* Exercise prompt:
In the entries below, reproduce every line from the one containing "You are a GUI" down to the one containing "Image resolution: width=1512", including both of those lines.

— begin Records to process —

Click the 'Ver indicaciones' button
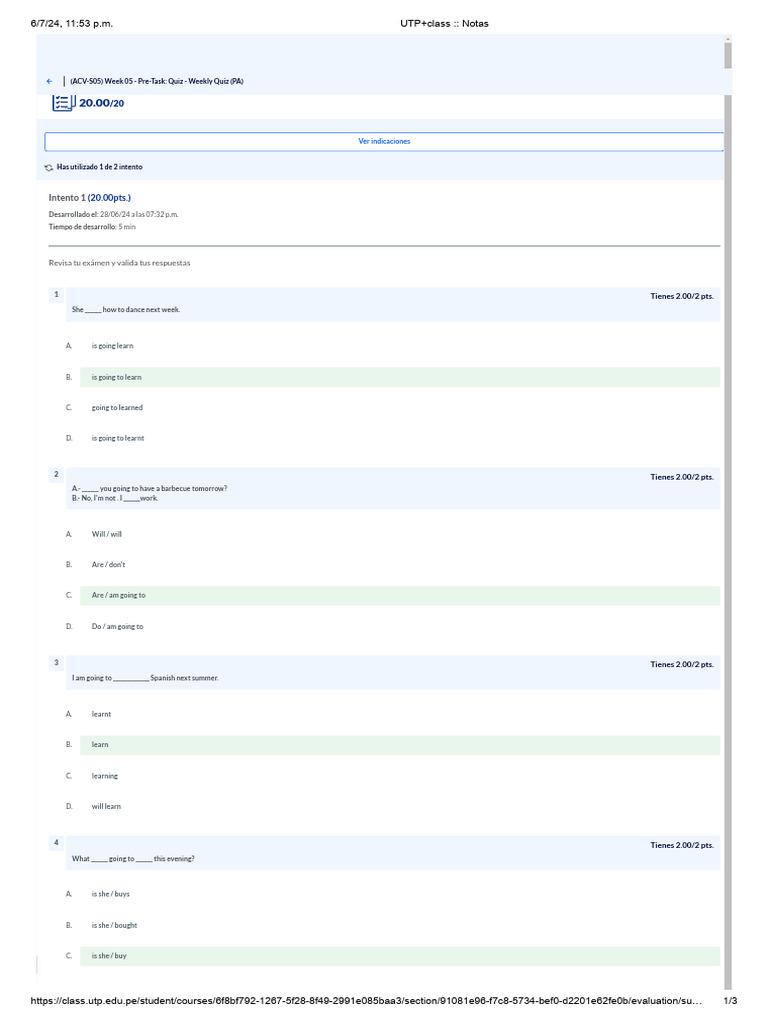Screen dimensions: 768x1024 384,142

— end Records to process —
— begin Records to process —

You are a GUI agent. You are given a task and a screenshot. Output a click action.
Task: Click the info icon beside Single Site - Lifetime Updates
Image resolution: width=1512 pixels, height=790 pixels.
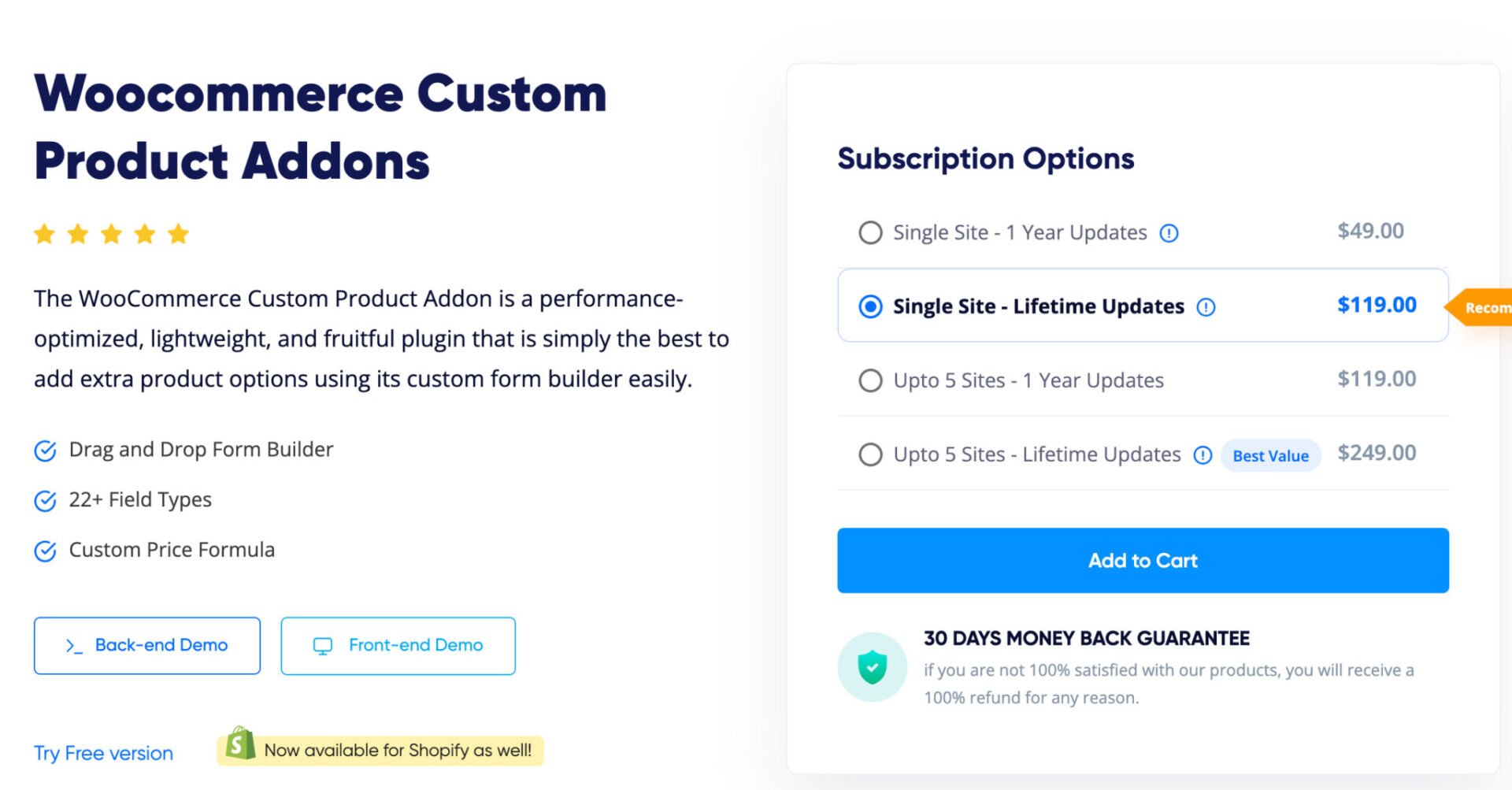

— end Records to process —

* Full output:
You are a GUI agent. You are given a task and a screenshot. Output a click action.
Task: Click the info icon beside Single Site - Lifetime Updates
Image resolution: width=1512 pixels, height=790 pixels.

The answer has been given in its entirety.